Two cutting-edge theater companies – one in Louisville, one in Chicago – will collaborate this coming year to bring plays with Jewish elements to the Derby City.
They also are offering a series of workshops to groom artists, including theater artists.
Louisville-based Bunbury Theatre and the ShPIeL Performing Identity of Chicago, who worked together earlier this year on the production of Red, will continue their collaboration on Sunday, July 15. The all-day workshop is designed to “deepen” local theatre, engage the community, while helping local artists create, using their own unique identities.
The workshop runs from 9-5 at the Henry Clay Theatre, downtown. Cost to register is $50.
David Chack, artistic director of the ShPIeL and professor of dramatic arts at The Theatre School at DePaul University, and Juergen K. Tossmann, producing artistic director of the Bunbury, expect to hold other workshops this coming season.
“We’re giving you the space and the programming to find that [identity],” Chack said.
Tossmann said the participants may not leave the workshop with fully developed ideas for projects, but they might discover a “seed of an idea” that can awaken a memory or inspiration from the artist’s past. From there, ideas for projects will come.
Chack and Tossmann also announced that their companies will collaborate this season on two productions with distinct Jewish threads:
• The Jewish Joke, which runs from October 4 to 22, is described as a “drama about comedy.” The story deals with the Hollywood blacklisting of the 1950s, in which many Jewish artists were caught up.
• The Green Book, which runs from February 8 to 24, 2019, is based on a book of the same title developed by a New York mailman, Victor Hugo Green, which became an indispensable guidebook for African-American travelors through the Jim Crow South. In the play, a Holocaust survivor, who was liberated from Buchenwald, uses the book to meet up with an African-American G.I. who liberated him.
Both productions, which were previously staged by the ShPIeL and Pegasus theaters in Chicago, are being made possible here by the Jewish Heritage Fund for Excellence and the New World Foundation.
• • •
Exercise prompt:
According to the article on the theater collaboration, where and during what hours does the July 15 workshop take place? The data after this have nothing to do with the article on the theater collaboration.

Supplied information:
• • •
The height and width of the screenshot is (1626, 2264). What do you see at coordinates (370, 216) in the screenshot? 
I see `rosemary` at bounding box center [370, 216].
• • •
Finished exercise:
It runs from 9 to 5 at the Henry Clay Theatre, downtown.